McDonald’s Article
To Burn Off Big Mac Meal, Walk This Far
Enjoying a McDonald’s Big Mac meal–that would be the Big Mac, french fries and a milkshake–every once in a while won’t make you fat, right? Not if you walk off those extra calories.
Nutritionists in Great Britain helpfully computed just how far you have to walk to shake off the 1,411 calories from that Big Mac lunch: 9.5 miles.
London’s Sun newspaper reports that even the McDonald’s salads require a 2.5 mile walk to ward off the extra calories, thanks to the fatty salad dressings that can have more calories than the burgers.
So it doesn’t just pick on McDonald’s, the Sun compiled a list of several favorite fast food items and how many miles you have to walk to get rid of the extra calories:
* Meat pizza: 930 calories requires a 6.2 mile walk
* KFC meal: 910 calories requires a 6.06 mile walk
* Apple: 45 calories requires a 0.3 mile walk
* Stick of celery: 2 calories requires a 0.013 mile walk
If you eat at McDonald’s or KFC or Burger King regularly, you are more likely to gain weight and become obese–unless you do that 10 mile walk after each meal.

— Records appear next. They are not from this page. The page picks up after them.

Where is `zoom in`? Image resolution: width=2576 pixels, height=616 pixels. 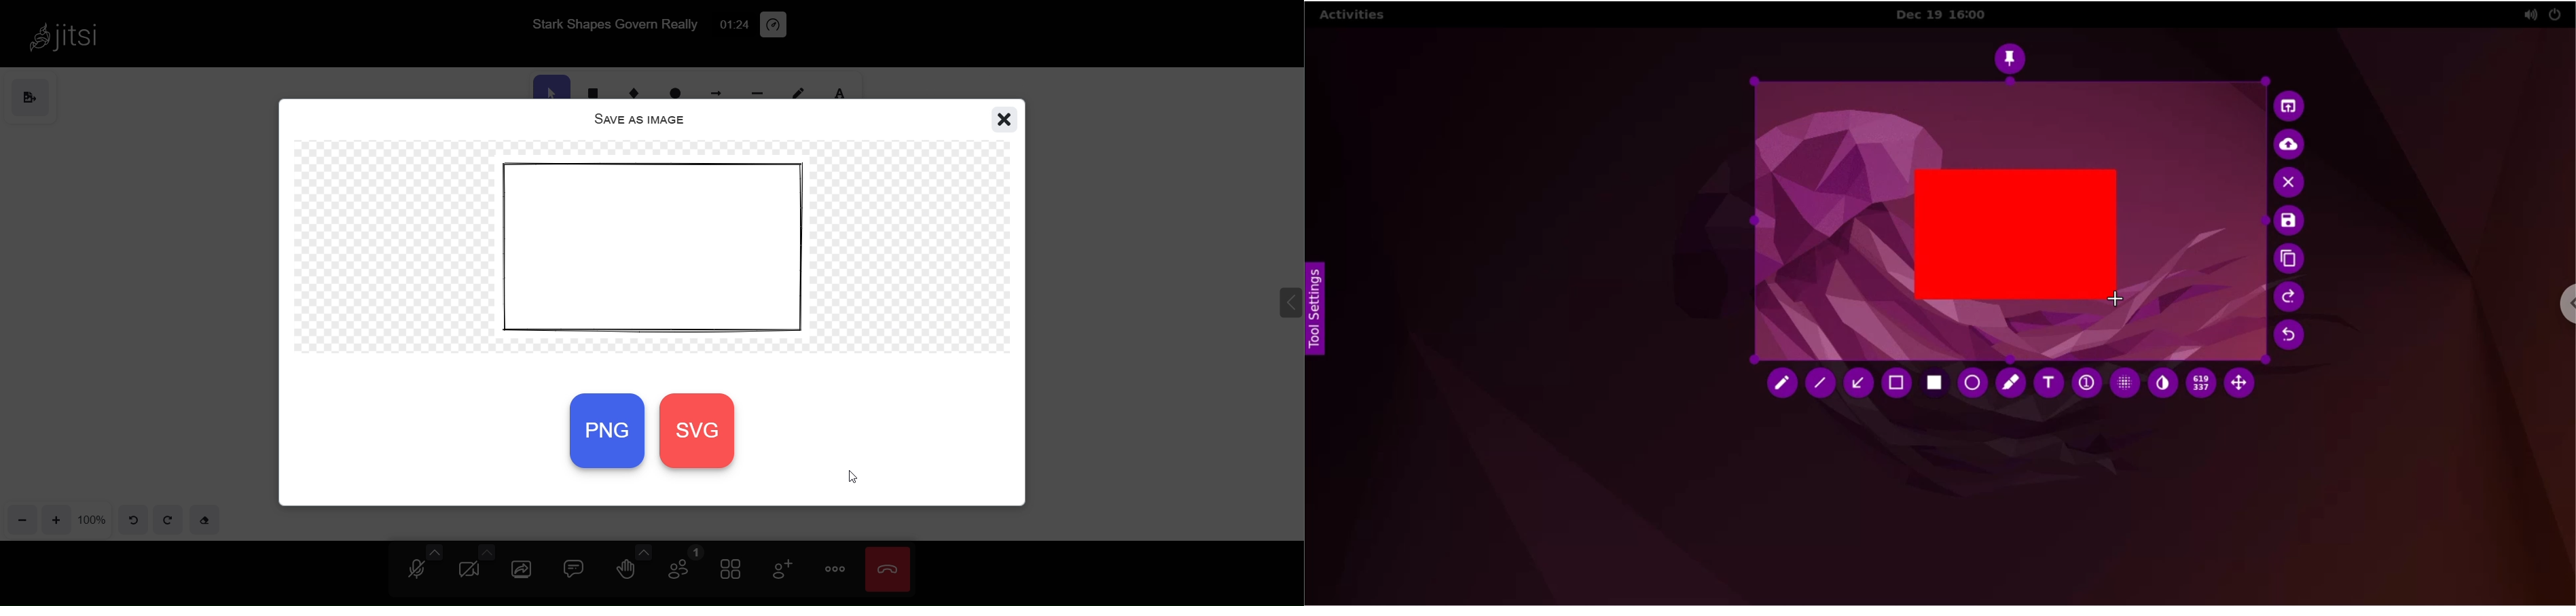
zoom in is located at coordinates (56, 519).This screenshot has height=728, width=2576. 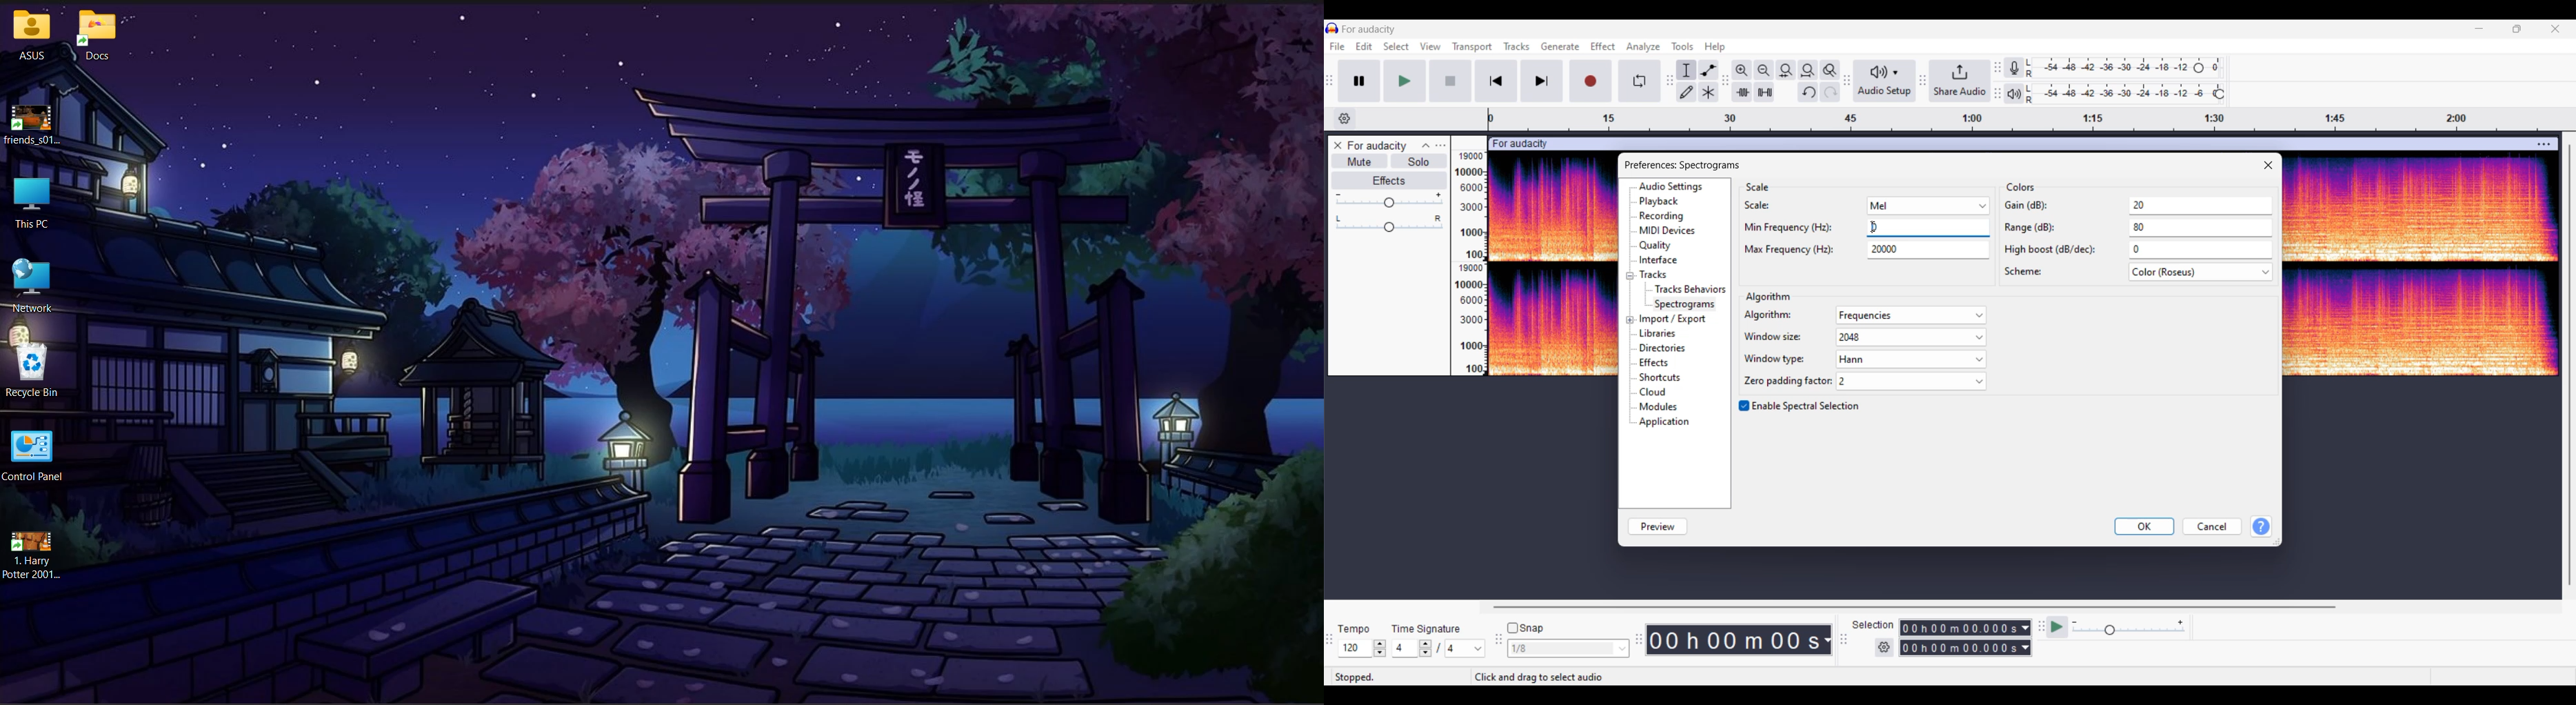 What do you see at coordinates (1439, 648) in the screenshot?
I see `Time signature settings` at bounding box center [1439, 648].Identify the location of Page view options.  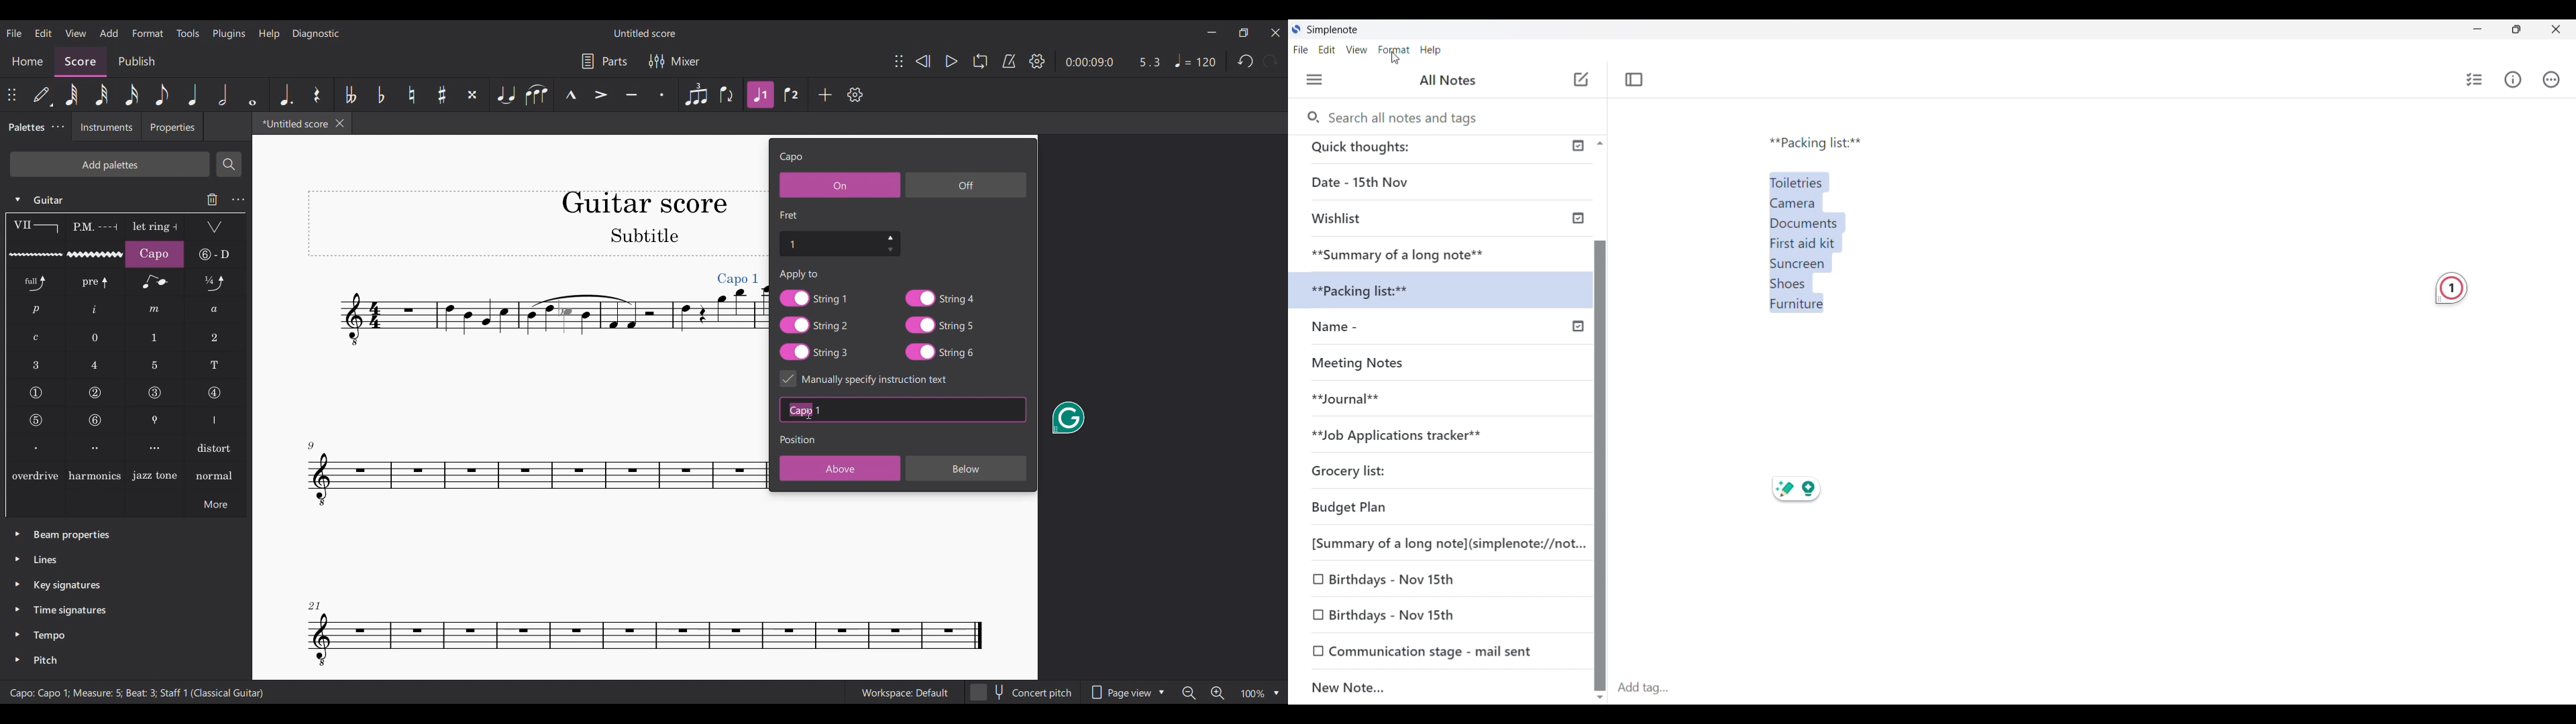
(1128, 692).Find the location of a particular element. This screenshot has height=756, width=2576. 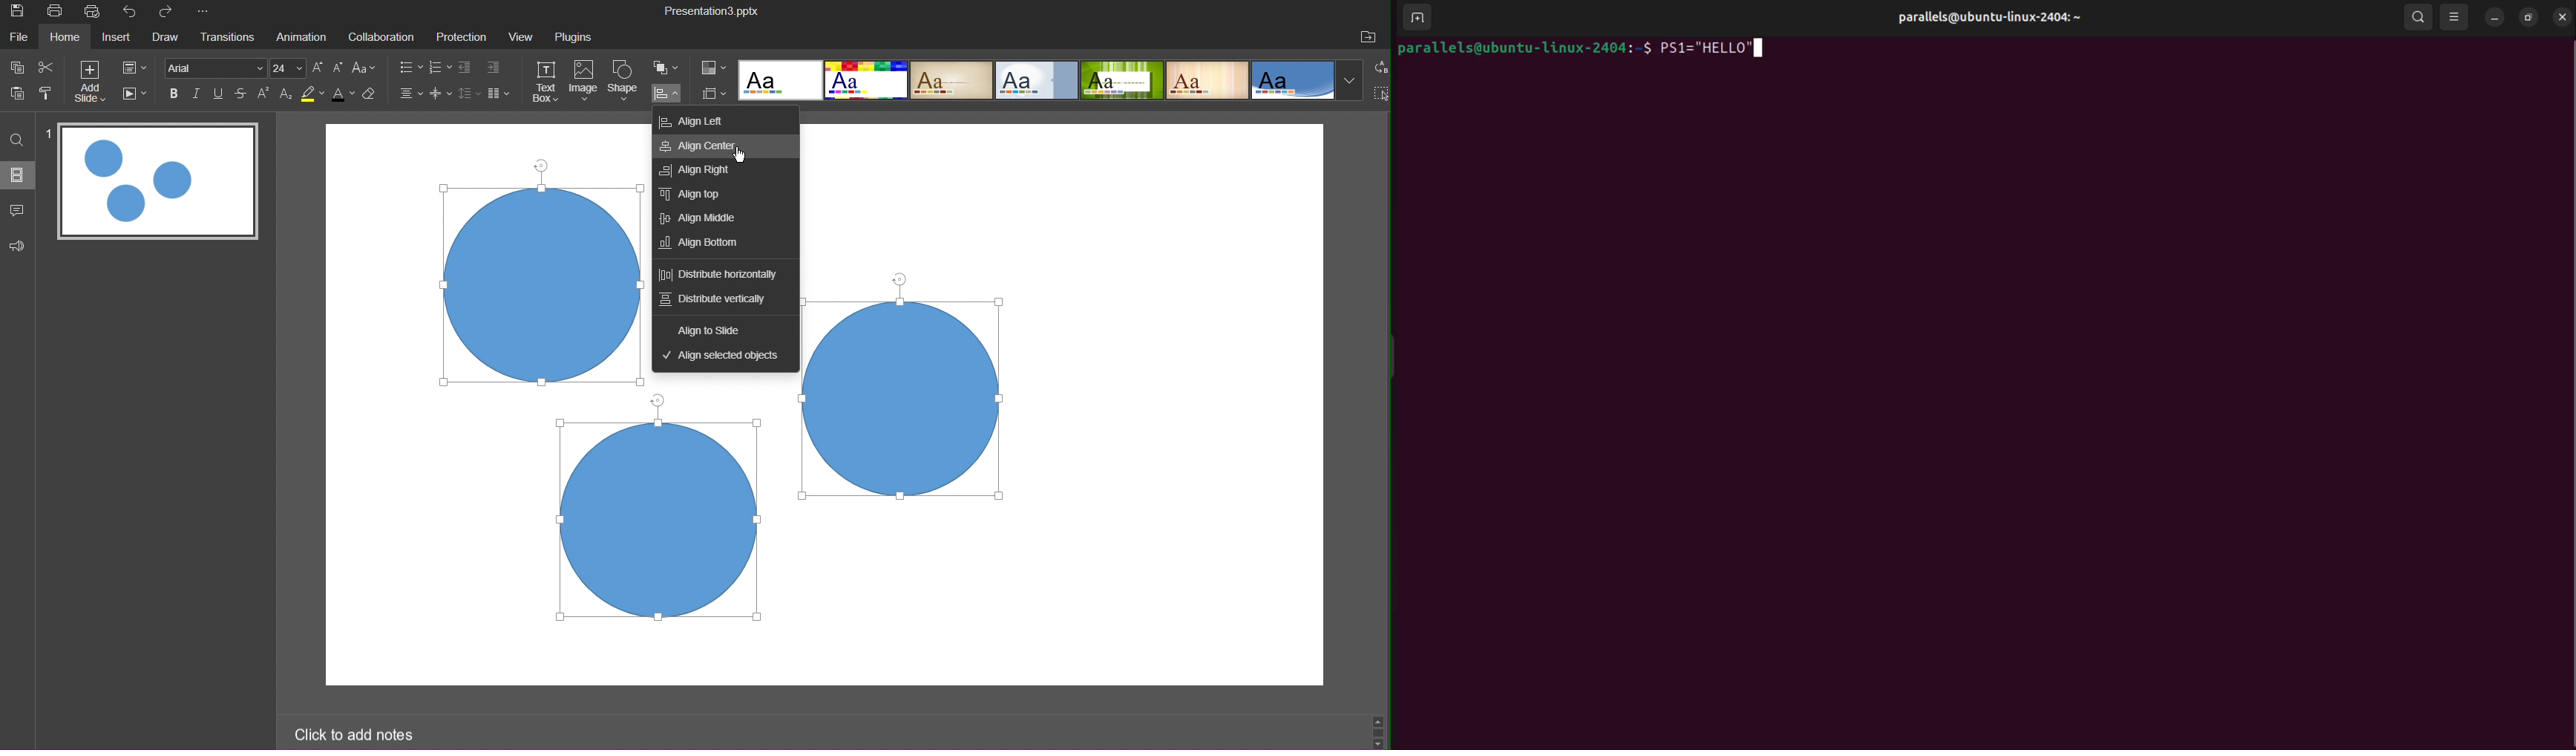

Scroll bar  is located at coordinates (1377, 731).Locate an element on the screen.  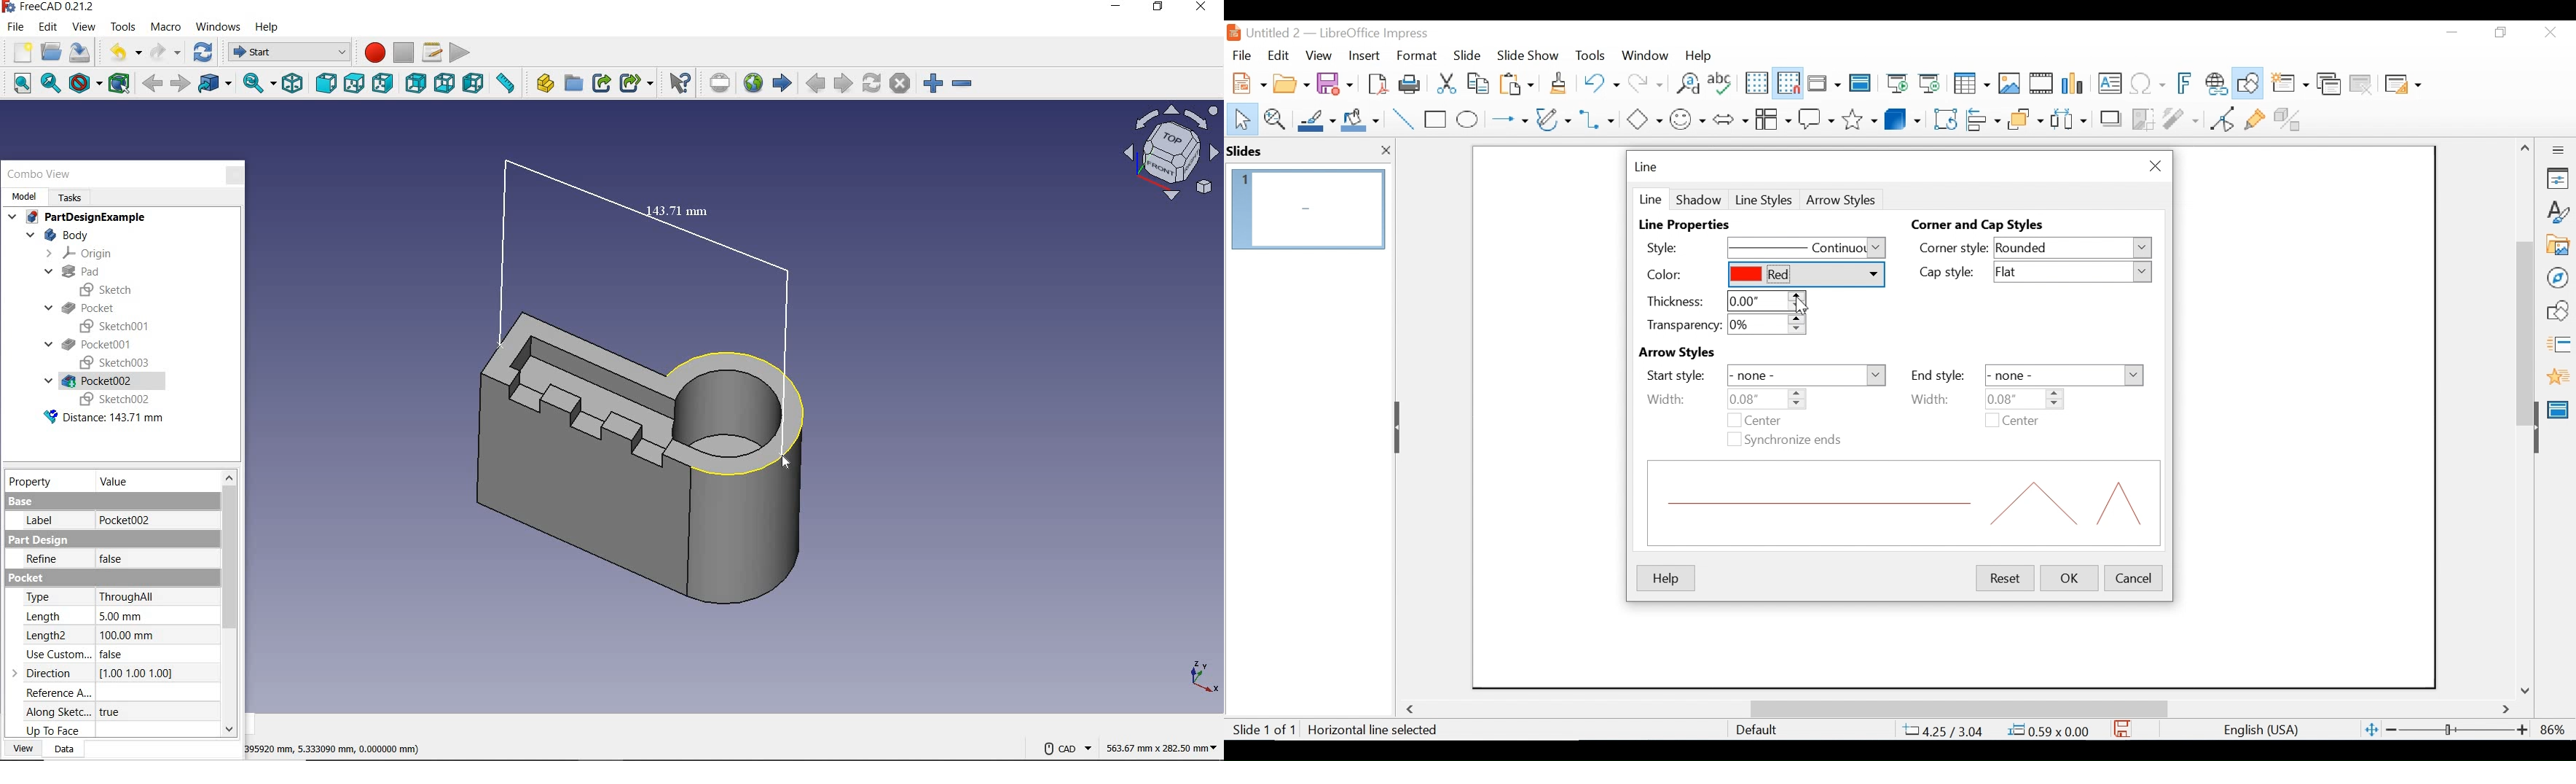
 is located at coordinates (1555, 118).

Why? British researchers from the Medical Research Council Human Nutrition Center and the London School of Hygiene and Tropical Medicine have put forth what they call a “probable” explanation: Fast food not only contains many more calories than traditional food, but also is more likely to undermine normal appetite control systems, reports The London Times.
The hidden reason fast food makes us fat: It has a very high energy density–about 65 percent higher than a typical diet and twice as high as recommended healthy diets–which makes us eat more than we otherwise would. Energy density refers to the amount of calories an item of food contains in relation to its weight. Foods with a high energy density confuse the brain’s control systems for appetite, which are based solely on portion size.
Eat a Big Mac and fries and you’ll consume almost twice as many calories as you would if you ate the same weight of pasta and salad. “Fast food restaurants are feeding the obesity epidemic by tricking people into eating many more calories than they mean to,” writes Times science correspondent Mark Henderson.